I still struggle with the disappointment of my performance that day, because I know I can do better than that. I just wanted to finish under 2:30:00. But since I didn't I can't keep that voice in my head quiet that keeps telling me I need to try one more time. So I probably will - even though I had no intention of ever trying another half marathon after this. And despite the disappointment, I still find myself feeling proud at times. I went out and at least made the effort. And I did, in fact, finish. There was some sense of accomplishment and pride in that! Plus, my medal is pretty sweet, and I like to randomly wear it around the house as my husband smiles and rolls his eyes at me. :oD
Here it is:

Pretty nice, huh? :o) I think so! Now I just need to find somewhere better to hang it than the kitchen table.
So after the race, I started to debate whether to cut back on running a bit and focus on overall fitness again, or to just keep running. I was leaning towards overall fitness while maintaining a decent running regimen. I did, afterall, want to run another half marathon someday. Then, less than a week after my half marathon, I was in a car accident. I was a passenger in a car that got hit - HARD - on the side that I was sitting on. The car was totaled, and I got a fancy ambulance ride to the ER. The diagnosis was a severe shoulder sprain/bruise, and a concussion. (I truly thank God every day that it wasn't worse - because I'm not sure how we were all ok, really.) I obviously took a couple days off from all forms of exercise. I was SORE all over and couldn't even move one of my arms. Normal daily activities were difficult enough! As the soreness subsided and movement of my arm became less painful, I decided to go for a run. I felt sluggish after all not doing anything and was starting to gain weight, to tell you the truth. I wanted to do something about it.

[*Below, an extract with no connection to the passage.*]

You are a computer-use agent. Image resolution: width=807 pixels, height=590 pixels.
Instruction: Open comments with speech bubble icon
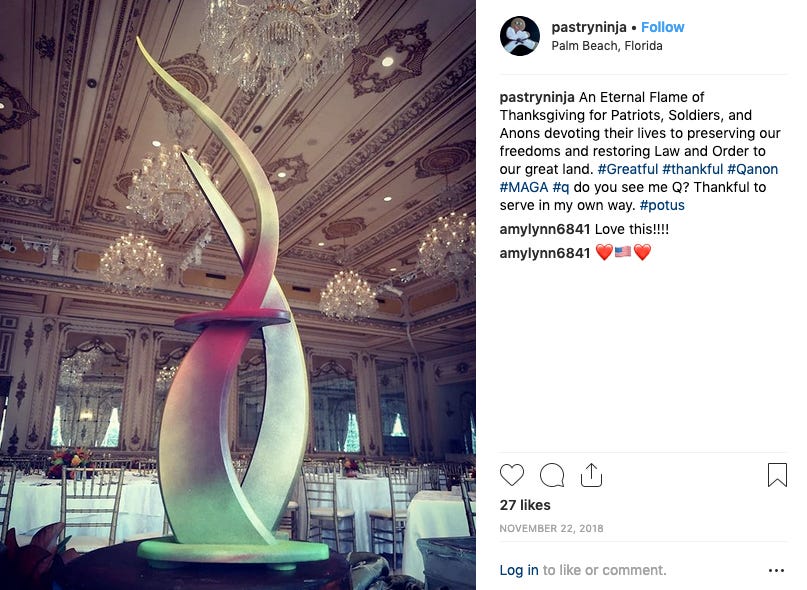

So I headed out the door, and soon realized it wasn't going to work. I toughed it out, but turned around at the first mile to jog slowly home. My head felt like it might explode. I've never had a concussion before, and no one at the hospital explained that physical stress would make the symptoms worse. I'm not normally the type to let ailments stop me from doing anything, but I decided that a head injury wasn't something I was willing to challenge. In all honesty, I'm surprised at home much the concussion has impacted my life - fitness and non-fitness both. I'm just now starting to feel better and have been trying to ease back into exercise with some relaxed, easy running/jogging for short distances, and a lot of strength training instead. At this point, I have a few good days for every bad day, so I'm confident that I'm on the mend. I saw my doctor, of course, and am following her recommendations. I am doing whatever I feel like I can and stopping if I feel like I shouldn't. I'm not going to lie though - it's frustrating. I'm just trying to make the most of it! I'll be back out there soon though - don't worry! Until then, I'm going to turn into a beast of muscle. Hahaha! :o) Wish me luck!